Familiarity with pg_probackup. First part

image



Hi, I am Alexander Nikitin, chief system administrator of BARS Group. In this article, I want to introduce you to the pg_probackup tool .



Pg_probackup is a development by Postgres Professional that helps to make backup copies of PostgreSQL DBMS. Unlike the standard pg_basebackup utility, this tool allows you to create incremental backups at the data block level (8Kb by default), validate backups and DBMS, set storage policies, and much more.



In this article, I do not set myself the goal of describing all possible aspects of working with pg_probackup, I just want to give an understanding of how you can use this tool in your work.

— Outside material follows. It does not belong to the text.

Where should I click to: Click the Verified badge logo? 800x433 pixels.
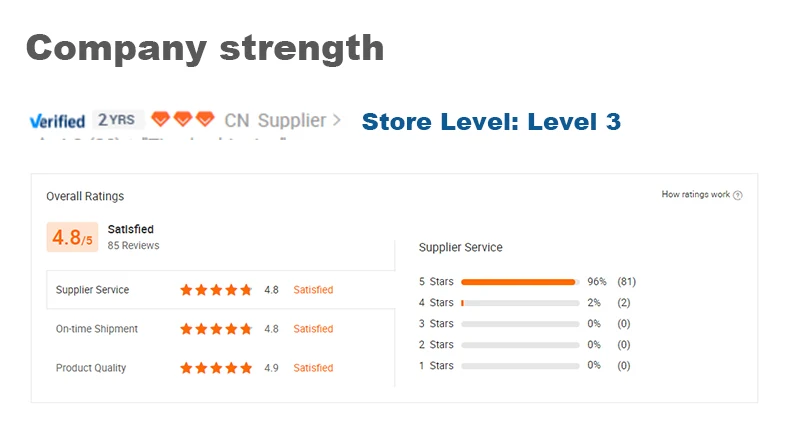(x=57, y=121)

The following use cases will be considered:



  • wal-


1



Given: We have two servers (OS CentOS 7), on the first we have our database (hostname srv_db1, user postgres, PostgreSQL 12.4 installed), and on the second we will store backups (hostname srv_bkp, user backup_user).

You must configure the backup so that copies of the PostgreSQL cluster are stored on the srv_bkp server.



Solution:

pg_probackup can work via ssh, launching agents on a remote host that use an ssh connection as a communication and transport channel. Accordingly, you need to make sure that the backup_user on the srv_bkp host can connect to the postgres user on the srv_db1 host.

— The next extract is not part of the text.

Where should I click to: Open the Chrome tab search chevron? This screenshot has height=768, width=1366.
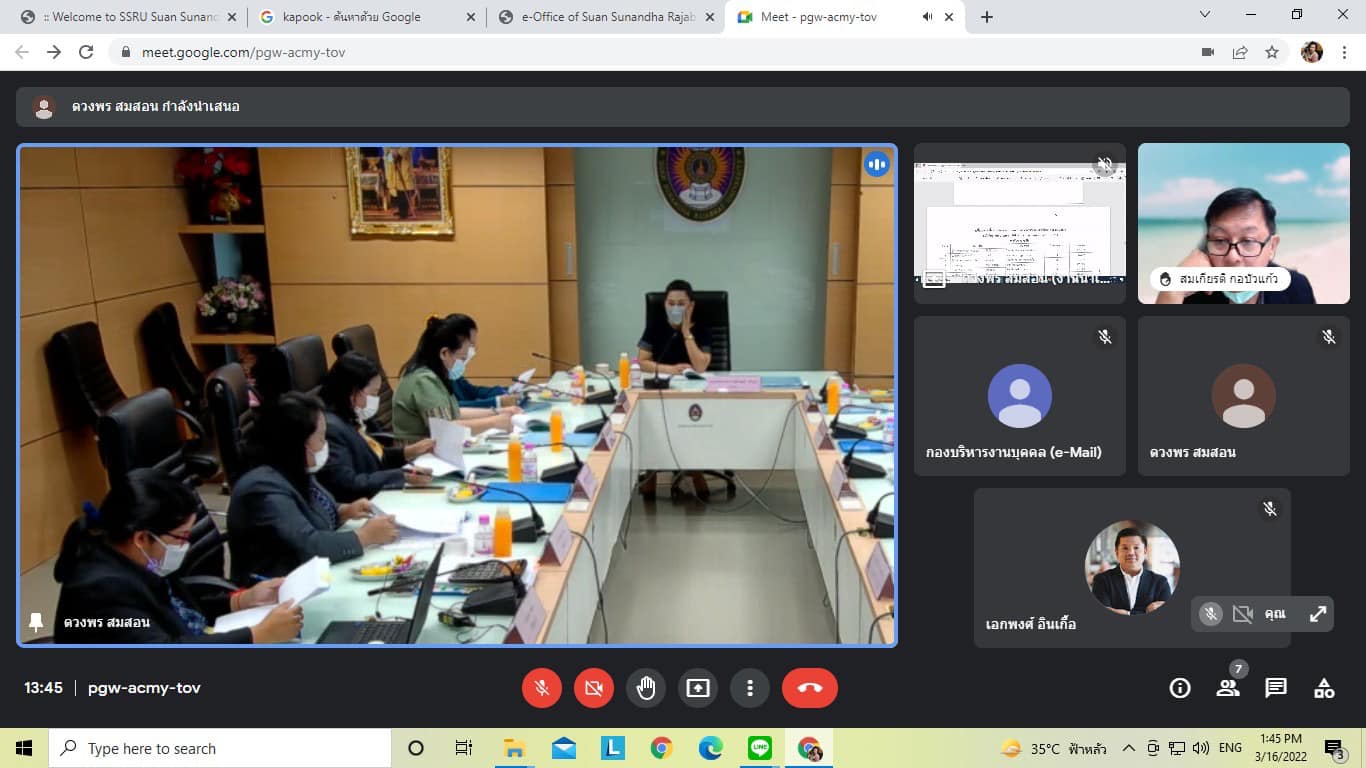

1) Connect to srv_bkp with backup_user and execute the following commands:



ssh-keygen -t rsa
ssh-copy-id postgres@srv_db1


Turn on paranoid mode and edit the ~ / .ssh / authorized_keys file on the srv_db1 server

Before the line with the keys, insert the following:



command="pg_probackup-12 agent"


So you should end up with something like this:

command="pg_probackup-12 agent" ssh-rsa AAAA....


By this we say that nothing but the "pg_probackup-12 agent" can be launched via SSH (you can read more about this here ).

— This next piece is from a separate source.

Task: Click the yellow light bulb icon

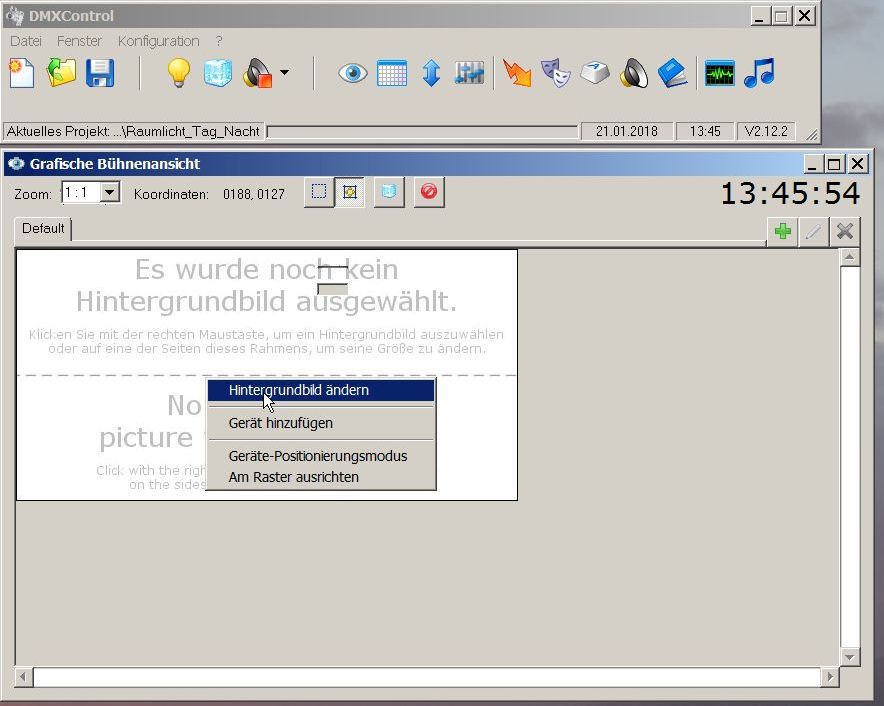Action: [x=178, y=73]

2) We install pg_probackup on both machines (in the example we are working on CentOS, but for other distributions the installation process is described in the documentation ):



yum install -y https://download.postgresql.org/pub/repos/yum/reporpms/EL-7-x86_64/pgdg-redhat-repo-latest.noarch.rpm
rpm -ivh https://repo.postgrespro.ru/pg_probackup/keys/pg_probackup-repo-centos.noarch.rpm
yum install pg_probackup-12
yum install pg_probackup-12-debuginfo


The latest available version of pg_probackup will be installed, at the time of this writing - 2.4.2.



3) create an alias on srv_bkp (this is not necessary, but it is more convenient) and define a variable containing the path to the directory with backups (having created this directory beforehand):



mkdir /home/backup_user/backup_db
echo "BACKUP_PATH=/home/backup_user/backup_db">>~/.bash_profile
echo "export BACKUP_PATH">>~/.bash_profile
echo "alias pg_probackup='pg_probackup-12'">>~/.bash_profile


load the profile



. .bash_profile


4) on srv_bkp, initialize the backup directory and add a new instance:



pg_probackup init


Add the PostgreSQL instance to the directory, give it the name db1, specify the ssh connection parameters - host, username, and path to PGDATA.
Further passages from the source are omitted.